“Everything that is made beautiful and fair and lovely is made for the eye of one who sees.” - Rumi
Today, I’ll write about my own darling Ona. Her name means “graceful”. She came to me with it, and it suits her perfectly. She is truly full of grace…and sensitivity, and whimsy, and all things ethereal. She has a heart-shaped star on her forehead. Her iridescent, cornsilk mane wisps in the wind. Her nose is like gray velvet. In the winter, she looks like a dandelion who’s gone to seed. If I blew her a kiss, I think she’d fly away.
We ride bareback and bridleless. Her feet barely touch the ground. She’s otherworldly…mystical. And yet, she is real. We share tangible, visceral experiences in a factual, physical world. She’s as resilient as she is delicate, as wise as she is innocent, as brave as she is vulnerable.
I should probably write about her history and bodily woes: recently, multiple trips to the hospital for a major surgery, ligament tear, stifle fracture, tumor removal, complications, and debridement...followed by an abscessed puncture wound, followed by a choke, followed by colic; melanomas; a severe high tensile wire fence-related degloving injury to the hind legs that left her scarred and intermittently “off”; reports of having been locked on a trailor alone, starved, and neglected; clear evidence of physical and psychological abuse.
I mention all of this only to illustrate her inexplicable strength. Her iron will is cloaked in feminine softness. She is a living contradiction - a reminder that life is as fleeting as it is beautiful.

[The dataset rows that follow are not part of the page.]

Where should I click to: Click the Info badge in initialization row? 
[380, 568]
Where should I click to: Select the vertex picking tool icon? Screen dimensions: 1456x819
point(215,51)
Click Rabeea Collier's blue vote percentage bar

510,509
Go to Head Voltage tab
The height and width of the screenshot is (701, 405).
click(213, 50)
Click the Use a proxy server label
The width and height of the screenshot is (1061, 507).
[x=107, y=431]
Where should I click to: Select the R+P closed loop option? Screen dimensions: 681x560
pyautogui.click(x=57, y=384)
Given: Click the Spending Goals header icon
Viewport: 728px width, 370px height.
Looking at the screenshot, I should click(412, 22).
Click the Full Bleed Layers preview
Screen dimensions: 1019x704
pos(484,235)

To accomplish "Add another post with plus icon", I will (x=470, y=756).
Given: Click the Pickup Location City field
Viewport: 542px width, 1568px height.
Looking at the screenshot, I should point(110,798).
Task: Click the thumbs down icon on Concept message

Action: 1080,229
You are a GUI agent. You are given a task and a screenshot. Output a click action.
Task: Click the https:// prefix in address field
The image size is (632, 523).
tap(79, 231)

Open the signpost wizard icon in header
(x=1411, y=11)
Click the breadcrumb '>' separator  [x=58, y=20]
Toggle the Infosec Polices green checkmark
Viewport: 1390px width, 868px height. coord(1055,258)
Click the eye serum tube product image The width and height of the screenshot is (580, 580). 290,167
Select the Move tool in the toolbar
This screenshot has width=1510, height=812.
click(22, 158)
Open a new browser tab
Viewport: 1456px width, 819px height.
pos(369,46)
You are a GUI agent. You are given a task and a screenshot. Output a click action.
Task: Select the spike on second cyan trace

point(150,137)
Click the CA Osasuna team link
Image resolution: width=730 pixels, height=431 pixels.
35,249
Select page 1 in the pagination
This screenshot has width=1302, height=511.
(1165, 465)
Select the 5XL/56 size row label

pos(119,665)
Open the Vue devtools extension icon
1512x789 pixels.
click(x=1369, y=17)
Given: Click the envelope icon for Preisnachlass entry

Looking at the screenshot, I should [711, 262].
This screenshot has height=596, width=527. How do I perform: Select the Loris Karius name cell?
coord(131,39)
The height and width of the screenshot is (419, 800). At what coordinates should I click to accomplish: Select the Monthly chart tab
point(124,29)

Like you and me, Ona is a kaleidoscope. There is perfection in every turn. She holds multitudes of colors and shapes. Some move slowly, others quickly. Some are bright today and dim tomorrow. She chooses what she shows based on how I choose to hold her. And so it is with all of us.
If we search to find the brightest light, we’ll find it everywhere. We only see with eyes of love.
Today, I am grateful she’s alive. She squinted her eyes as the early morning sunlight poured into her stall. She licked her lips at the smell of her mash. She lowered her head while I treated her wounds. She smelled like hay and pine shavings. She breathed in my ear. I told her that I loved her. I can’t wait to see her again.